Scale the material starting with the line that contains "For every named" and going on through the line that contains "We Go Together (127, 245)". Write those lines out again, request line included, with every click coordinate in the answers multiplied by 2 and rounded to a whole number (halves up), leaving all other numbers unchanged.

# Source data
○ ○ ○
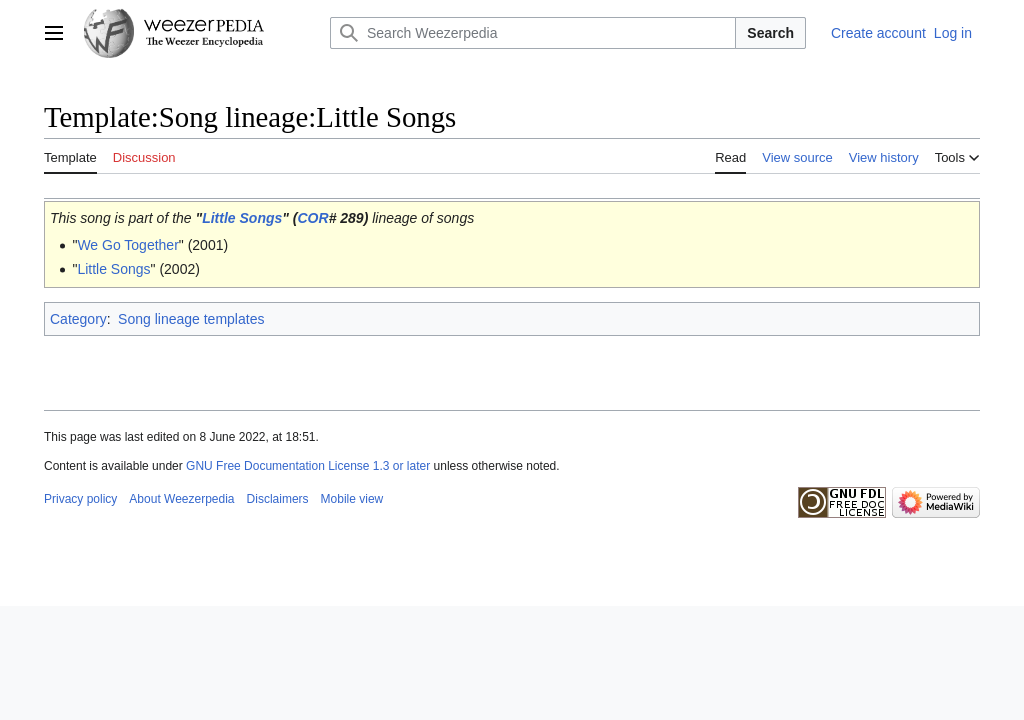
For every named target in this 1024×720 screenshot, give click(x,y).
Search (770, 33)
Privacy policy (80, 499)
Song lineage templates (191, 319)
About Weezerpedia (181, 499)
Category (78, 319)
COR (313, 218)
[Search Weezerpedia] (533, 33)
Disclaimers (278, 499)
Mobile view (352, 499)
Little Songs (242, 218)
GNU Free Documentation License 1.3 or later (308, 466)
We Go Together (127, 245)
○ ○ ○
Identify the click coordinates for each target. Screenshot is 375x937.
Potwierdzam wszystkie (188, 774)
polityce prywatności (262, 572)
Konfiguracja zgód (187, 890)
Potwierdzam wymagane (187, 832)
○ ○ ○
# Solution to this problem
For every named target in this 1024×720 screenshot, give click(x,y).
Search (1540, 66)
Privacy policy (160, 998)
Song lineage templates (382, 638)
About Weezerpedia (362, 998)
Category (156, 638)
COR (626, 436)
[Search Weezerpedia] (1066, 66)
Disclaimers (556, 998)
Mobile view (704, 998)
Little Songs (484, 436)
GNU Free Documentation License 1.3 or later (616, 932)
We Go Together (254, 490)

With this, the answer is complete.